Bir erişim seçerken, yara kanalının girişinin lokalizasyonu ve yaklaşık yönü dikkate alınır. En yaygın anterolateral torakotomidir. Yara yerleşmişse alt bölümler göğüs, 5. interkostal boşlukta sol taraflı anterolateral torakotomi yapılması tavsiye edilir ve üst bölümler- IV interkostal boşlukta. Yara kanalından yaranın genişletilmesi veya plevral boşlukların açılması önerilmez. Yaralandığında ana gemiler- çıkan aort, pulmoner arter gövdesi - sternum kesişimi ile bilateral torakotomi yapılır. Bazı cerrahlar kalp yaralanmaları için uzunlamasına medyan sternotomi uygular.

Göğüs açıldıktan sonra, perikard frenik sinirin önünde uzunlamasına disseke edilir. Perikardiyal boşluktan açıldığı anda, çok sayıda kan ve pıhtılar. Kalp yarasından kan akar. Kalbin sol kısımlarına nüfuz eden yaralar için, kırmızı kan akışı karakteristiktir. Ventriküllerden kanama bazen pulsatildir. Kanamayı geçici olarak durdurmak için kalpteki yara parmakla kapatılır. Kalp duvarındaki defekt emilmeyen dikiş materyali ile dikilir.

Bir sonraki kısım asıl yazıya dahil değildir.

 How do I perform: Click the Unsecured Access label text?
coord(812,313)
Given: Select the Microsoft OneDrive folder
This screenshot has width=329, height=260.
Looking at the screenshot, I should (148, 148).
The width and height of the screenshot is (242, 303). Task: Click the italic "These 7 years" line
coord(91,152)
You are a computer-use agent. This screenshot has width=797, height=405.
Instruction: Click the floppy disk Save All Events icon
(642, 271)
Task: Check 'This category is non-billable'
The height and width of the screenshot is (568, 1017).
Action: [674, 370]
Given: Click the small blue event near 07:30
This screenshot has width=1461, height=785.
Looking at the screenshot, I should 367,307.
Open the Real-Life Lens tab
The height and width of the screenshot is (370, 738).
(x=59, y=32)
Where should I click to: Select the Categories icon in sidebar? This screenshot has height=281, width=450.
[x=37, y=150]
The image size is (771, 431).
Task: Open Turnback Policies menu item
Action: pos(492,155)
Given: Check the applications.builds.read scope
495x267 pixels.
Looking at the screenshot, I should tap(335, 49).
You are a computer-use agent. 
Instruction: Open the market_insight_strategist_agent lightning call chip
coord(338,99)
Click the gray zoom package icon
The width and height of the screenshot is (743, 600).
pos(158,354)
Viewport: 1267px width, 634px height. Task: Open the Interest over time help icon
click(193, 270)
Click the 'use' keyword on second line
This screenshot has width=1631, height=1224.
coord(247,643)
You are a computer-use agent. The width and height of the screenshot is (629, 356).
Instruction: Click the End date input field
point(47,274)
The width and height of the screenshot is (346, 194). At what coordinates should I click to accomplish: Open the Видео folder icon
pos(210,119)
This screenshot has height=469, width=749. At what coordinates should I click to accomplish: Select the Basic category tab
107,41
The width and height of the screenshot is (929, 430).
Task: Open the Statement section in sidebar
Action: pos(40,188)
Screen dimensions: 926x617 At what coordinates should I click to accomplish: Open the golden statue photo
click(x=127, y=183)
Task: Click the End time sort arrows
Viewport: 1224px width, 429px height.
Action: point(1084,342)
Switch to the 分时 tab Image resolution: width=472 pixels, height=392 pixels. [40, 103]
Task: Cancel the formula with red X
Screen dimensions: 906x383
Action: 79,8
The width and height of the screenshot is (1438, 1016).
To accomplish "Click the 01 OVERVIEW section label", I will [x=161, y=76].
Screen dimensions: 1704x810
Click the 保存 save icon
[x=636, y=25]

Ventriküler yaralar çoğunlukla sentetik pedler üzerinde konvansiyonel kesintili veya U-şekilli dikişlerle dikilir. Miyokardiyumun tüm kalınlığı boyunca, yaranın kenarlarından 0,5 - 0,8 cm geri çekilerek delikler yapılır.

Yara koroner damarların yakınında olduğunda, altına getirilerek U şeklinde dikişler kullanılır. damar demetleri. Ventriküler duvar yaraları büyük bedenler yaranın kenarlarını bir araya getiren geniş U-şekilli sütürlerin ilk yerleştirilmesiyle dikilir. İnce duvarlı atriyum yaraları, sentetik pedler üzerinde kesikli U şeklinde dikişler, atravmatik bir iğne, pedler üzerinde çanta ipi dikişleri ve kulakçık duvarının bir klemp ile yandan sıkılmasından sonra sürekli bir dikişle dikilir. Çıkan aortun 1 cm'den kısa yaraları, aortun adventisyasına iki kese ipi uygulanarak dikilir. İç kese ipi yaranın kenarından 8-12 mm'den daha yakın değildir; Perikard nadir dikişlerle dikilir.

Ameliyat sırasında ani kalp durması veya fibrilasyon olması durumunda direkt kalp atışı yapılır, 0.1 ml adrenalin intrakardiyak olarak enjekte edilir ve defibrilasyon yapılır.

Postoperatif dönemde, karmaşık tedavi uygulanır ve gerekirse kalp yaralanması sonucu ortaya çıkan patolojinin topikal teşhisi yapılır.

Hastane öncesi aşamada şiddetli kalp tamponadı olan ve hastanede aşırı derecede şiddetli veya atonal bir durumu olan hastalarda, acil torakotomi yapılması imkansızsa, bilinen noktalardan perikardiyal ponksiyon endikedir. Kontrol altında bir perikardın delinmesi veya bir EKG yapılması uygundur. Bu durumda, EKG'de ekstrasistollerin ortaya çıkması veya ritim bozukluğu, miyokard ile teması gösterir ve ventriküler komplekslerin voltajındaki bir artış, kardiyak dekompresyonun etkinliğini gösterir. İçeriğin perikardiyal boşluktan aspirasyonundan sonra kan basıncında artış, CVP'de azalma ve taşikardide azalma gözlenir. Bir sonraki işlem gerçekleştirilir.

Yaralanmadan 12-24 saat sonra başvuran ve stabil hemodinamik parametrelere sahip aşırı derecede ciddi komorbiditeleri olan hastalarda, kanın alınmasıyla birlikte perikardiyal ponksiyon son tedavi olabilir.